Text provided –
Lynyrd Skynyrd’s One More from the Road is among the greatest live rock concert albums—in the pantheon alongside the Who’s Live At Leeds, the Allman Brothers Band’s At Fillmore East, Jimi Hendrix’s Band of Gypsys and Led Zeppelin’s The Song Remains the Same.
It captures the band of misfits from Jacksonville, Florida, at their absolute instrumental peak, featuring the scalding three-guitar lineup of Skynyrd co-founders Gary Rossington and Allen Collins and then-newcomer Steve Gaines.
The 1976 double-LP also introduced the definitive 13:30 version of “Free Bird,” which became a Top 40 hit, a staple of FM radio and one of the most enduring rock songs—and punch lines—of the late 20th century.
“Free Bird” was Skynyrd’s “Whipping Post,” the 22-minute song recorded live in 1971 at New York City’s legendary Fillmore East by a band they idolized, the Allman Brothers.
It was also, along with the follow-up studio album Street Survivors in 1977, the last great hurrah for Southern rock, a style that apparently none of its trailblazers ever intended to invent.
“We just wanted to be a rock band,” says Rossington today, via phone from his mansion in Georgia. “Sure, we were from the South and we grew up on blues and country, but we really loved the blues and rock that was coming from England, and that’s what we wanted to play.” Like the Allman Brothers’ Dickey Betts, who thought of his band with Duane and Gregg Allman as progressive rock, Rossington made peace with the brand over time.

Assignment 1 –
Quote the passage on Lynyrd Skynyrd word for word, starting at "It was also, along" and ending at "brand over time.".
Assignment 2 –
According to the passage on Lynyrd Skynyrd, how long is the definitive version of "Free Bird" on One More from the Road?
Assignment 3 –
Write what comes next in the passage on Lynyrd Skynyrd, picking up after its final sentence.

Available data –
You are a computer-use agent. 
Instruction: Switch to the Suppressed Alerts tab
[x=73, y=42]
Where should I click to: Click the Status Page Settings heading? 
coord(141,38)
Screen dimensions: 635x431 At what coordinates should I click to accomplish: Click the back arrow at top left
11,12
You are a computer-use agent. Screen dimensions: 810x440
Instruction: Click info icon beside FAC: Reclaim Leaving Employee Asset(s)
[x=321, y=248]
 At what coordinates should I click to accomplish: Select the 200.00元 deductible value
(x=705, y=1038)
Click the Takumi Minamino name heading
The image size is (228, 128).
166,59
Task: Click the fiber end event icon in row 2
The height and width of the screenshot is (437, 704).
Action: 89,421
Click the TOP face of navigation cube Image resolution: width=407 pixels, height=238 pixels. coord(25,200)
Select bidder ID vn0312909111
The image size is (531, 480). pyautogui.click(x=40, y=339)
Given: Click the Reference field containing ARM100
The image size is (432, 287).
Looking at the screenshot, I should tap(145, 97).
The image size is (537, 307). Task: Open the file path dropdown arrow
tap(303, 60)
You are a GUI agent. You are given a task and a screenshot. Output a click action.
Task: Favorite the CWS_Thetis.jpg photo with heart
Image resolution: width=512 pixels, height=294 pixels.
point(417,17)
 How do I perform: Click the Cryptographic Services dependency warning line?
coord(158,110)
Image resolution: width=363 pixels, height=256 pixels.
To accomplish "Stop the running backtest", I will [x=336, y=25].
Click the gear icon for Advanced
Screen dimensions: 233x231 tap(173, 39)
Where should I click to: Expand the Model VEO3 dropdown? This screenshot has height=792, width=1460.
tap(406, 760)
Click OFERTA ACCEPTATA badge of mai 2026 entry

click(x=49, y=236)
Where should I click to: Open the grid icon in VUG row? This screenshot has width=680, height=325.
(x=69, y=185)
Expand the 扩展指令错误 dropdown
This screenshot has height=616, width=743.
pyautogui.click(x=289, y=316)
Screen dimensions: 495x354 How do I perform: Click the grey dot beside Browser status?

Response box 1 –
It was also, along with the follow-up studio album Street Survivors in 1977, the last great hurrah for Southern rock, a style that apparently none of its trailblazers ever intended to invent.
“We just wanted to be a rock band,” says Rossington today, via phone from his mansion in Georgia. “Sure, we were from the South and we grew up on blues and country, but we really loved the blues and rock that was coming from England, and that’s what we wanted to play.” Like the Allman Brothers’ Dickey Betts, who thought of his band with Duane and Gregg Allman as progressive rock, Rossington made peace with the brand over time.

Response box 2 –
13:30

Response box 3 –
Today, Rossington, who’s 63, says he’s also made peace with his demons. The original Lynyrd Skynyrd were a hard-partying bunch, inclined to an excessive amount of excess—booze, drugs, groupies and fights that sometimes sent its members to the hospital, all chronicled in Mark Ribowsky’s new book Whiskey Bottles and Brand-New Cars: The Fast Life and Sudden Death of Lynyrd Skynyrd.
The first half of that title is pulled from the opening lines of “That Smell,” a song original Skynyrd frontman Ronnie Van Zant wrote for Street Survivors after Rossington smashed his new Ford Torino into an oak tree and a house while on a bender.
“I did get in a car wreck, but we got a good song out of it,” says Rossington. “I still remember the day we cut that in the studio. My guitar sound was hot…with the feedback.
“Eventually I learned that drugs are just horrible for you,” he continues, “but that’s the way it was in rock and roll in our time. I can’t do any of that stuff now. I’m not in such great health. I’ve had some heart problems and I’m on the straight and narrow. It’s a lot better than being fucked up all the time, and I thank God I made it through those days.”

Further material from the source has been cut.